What to do: In the entries below, change every "Where should I click to" to "Where do I click to" and leave everything else untouched.
── Data shown
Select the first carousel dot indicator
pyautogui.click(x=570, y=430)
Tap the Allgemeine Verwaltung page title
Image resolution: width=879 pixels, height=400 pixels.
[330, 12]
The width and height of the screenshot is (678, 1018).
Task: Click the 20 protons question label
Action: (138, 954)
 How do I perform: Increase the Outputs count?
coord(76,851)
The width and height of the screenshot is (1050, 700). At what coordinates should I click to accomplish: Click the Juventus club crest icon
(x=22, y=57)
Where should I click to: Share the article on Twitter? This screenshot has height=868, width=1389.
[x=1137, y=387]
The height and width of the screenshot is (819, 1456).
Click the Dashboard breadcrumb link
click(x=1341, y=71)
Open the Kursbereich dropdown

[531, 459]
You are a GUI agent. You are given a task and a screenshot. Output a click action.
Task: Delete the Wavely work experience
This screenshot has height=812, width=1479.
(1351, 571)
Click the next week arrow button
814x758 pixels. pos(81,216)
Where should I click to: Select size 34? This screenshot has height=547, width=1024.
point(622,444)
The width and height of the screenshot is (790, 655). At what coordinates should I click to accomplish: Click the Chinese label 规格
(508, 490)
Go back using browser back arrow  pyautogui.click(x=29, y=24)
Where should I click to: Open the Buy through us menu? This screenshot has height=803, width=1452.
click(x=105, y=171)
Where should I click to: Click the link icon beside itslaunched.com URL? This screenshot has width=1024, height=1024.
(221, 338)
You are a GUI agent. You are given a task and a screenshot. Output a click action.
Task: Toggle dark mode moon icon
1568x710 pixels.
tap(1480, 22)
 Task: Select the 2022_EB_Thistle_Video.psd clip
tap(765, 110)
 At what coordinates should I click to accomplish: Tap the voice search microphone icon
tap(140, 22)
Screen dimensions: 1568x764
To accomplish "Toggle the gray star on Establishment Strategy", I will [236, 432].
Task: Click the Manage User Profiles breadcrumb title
────
Complete response:
Select the first carousel dot indicator
pyautogui.click(x=570, y=430)
Tap the Allgemeine Verwaltung page title
Image resolution: width=879 pixels, height=400 pixels.
[330, 12]
The width and height of the screenshot is (678, 1018).
Task: Click the 20 protons question label
Action: (138, 954)
 How do I perform: Increase the Outputs count?
coord(76,851)
The width and height of the screenshot is (1050, 700). At what coordinates should I click to accomplish: Click the Juventus club crest icon
(x=22, y=57)
Where do I click to: Share the article on Twitter? This screenshot has height=868, width=1389.
[x=1137, y=387]
The height and width of the screenshot is (819, 1456).
Click the Dashboard breadcrumb link
click(x=1341, y=71)
Open the Kursbereich dropdown

[531, 459]
You are a GUI agent. You are given a task and a screenshot. Output a click action.
Task: Delete the Wavely work experience
This screenshot has height=812, width=1479.
(1351, 571)
Click the next week arrow button
814x758 pixels. pos(81,216)
Where do I click to: Select size 34? This screenshot has height=547, width=1024.
point(622,444)
The width and height of the screenshot is (790, 655). At what coordinates should I click to accomplish: Click the Chinese label 规格
(508, 490)
Go back using browser back arrow  pyautogui.click(x=29, y=24)
Where do I click to: Open the Buy through us menu? This screenshot has height=803, width=1452.
click(x=105, y=171)
Where do I click to: Click the link icon beside itslaunched.com URL? This screenshot has width=1024, height=1024.
(221, 338)
You are a GUI agent. You are given a task and a screenshot. Output a click action.
Task: Toggle dark mode moon icon
1568x710 pixels.
tap(1480, 22)
 Task: Select the 2022_EB_Thistle_Video.psd clip
tap(765, 110)
 At what coordinates should I click to accomplish: Tap the voice search microphone icon
tap(140, 22)
Screen dimensions: 1568x764
To accomplish "Toggle the gray star on Establishment Strategy", I will [236, 432].
Task: Click the Manage User Profiles breadcrumb title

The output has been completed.